The Israel-Hamas truce was extended by two days at the start of this week. The cease-fire was originally planned to expire after Monday, with a fourth exchange of Palestinian prisoners for hostages taken during the Oct. 7 attack on Israel. Now, Tuesday marks the fifth day of the cease-fire.
Hostage negotiations are still underway, and officials hope to extend the cease-fire for another four days. But violence in the West Bank and demands from Hamas to end Israeli military raids are complicating the situation.
Erin Snider is a scholar of Middle East politics, formerly at Texas A&M, and a fellow with the New America Foundation in Washington, D.C. She joined the Standard with more about the temporary cease-fire in Gaza.
This transcript has been lightly edited for clarity:
Texas Standard: What prompted this extension of the cease-fire?
Erin Snider: In a nutshell, essentially both Hamas and the Israelis have been able to strike a deal to exchange more hostages and prisoners.
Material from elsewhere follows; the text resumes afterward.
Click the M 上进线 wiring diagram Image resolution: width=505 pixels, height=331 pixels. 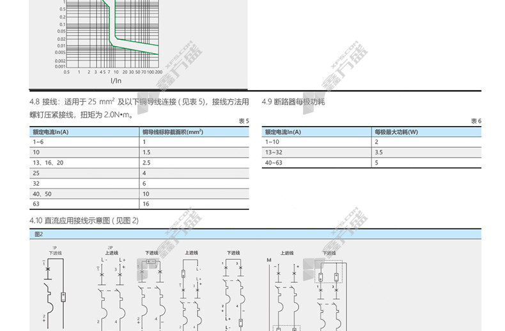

Of course, this comes after weeks of diplomatic discussions – very intense and complicated discussions, mediated by both Qatar and Egypt, to hash out some of the details of these exchanges.
How many hostages have been released so far, and where do the negotiations seem to stand right now when it comes to future exchanges?
Basically, under the Israel-Hamas deal – the first truce that we saw last week – both sides agreed to a four-day truce. Initially, that meant that 50 women, children and teenagers under the age of 19 that had been taken hostage could be freed in return for 150 Palestinian women and teenagers that have been detained by Israel. This deal also included an agreement to allow more emergency aid and fuel into Gaza.
As of Sunday, 40 Israelis – some of them with dual citizenship – have been released, according to numbers that we’ve seen from Israel. There have also been 17 Thai citizens and one Filipino. By most estimates, these seem to be workers that had been based in South Israel when they were seized. Those citizens were freed under a separate agreement.
We have the good news yesterday that Hamas released another group of hostages soon after officials announced an agreement with Israel to extend that short-term cease-fire in the Gaza Strip for another two days. We’re hearing from Israel’s military and security services that there are 11 hostages now back in Israeli territory. Those include three French citizens, two German citizens and six Argentine citizens. In exchange with this latest truce, Israel is releasing 33 Palestinians – 30 minors and three women – from Israeli prisons.
Let’s talk about Qatar’s role and the role of Egypt and the United States. Is the U.S. leading this diplomatic effort?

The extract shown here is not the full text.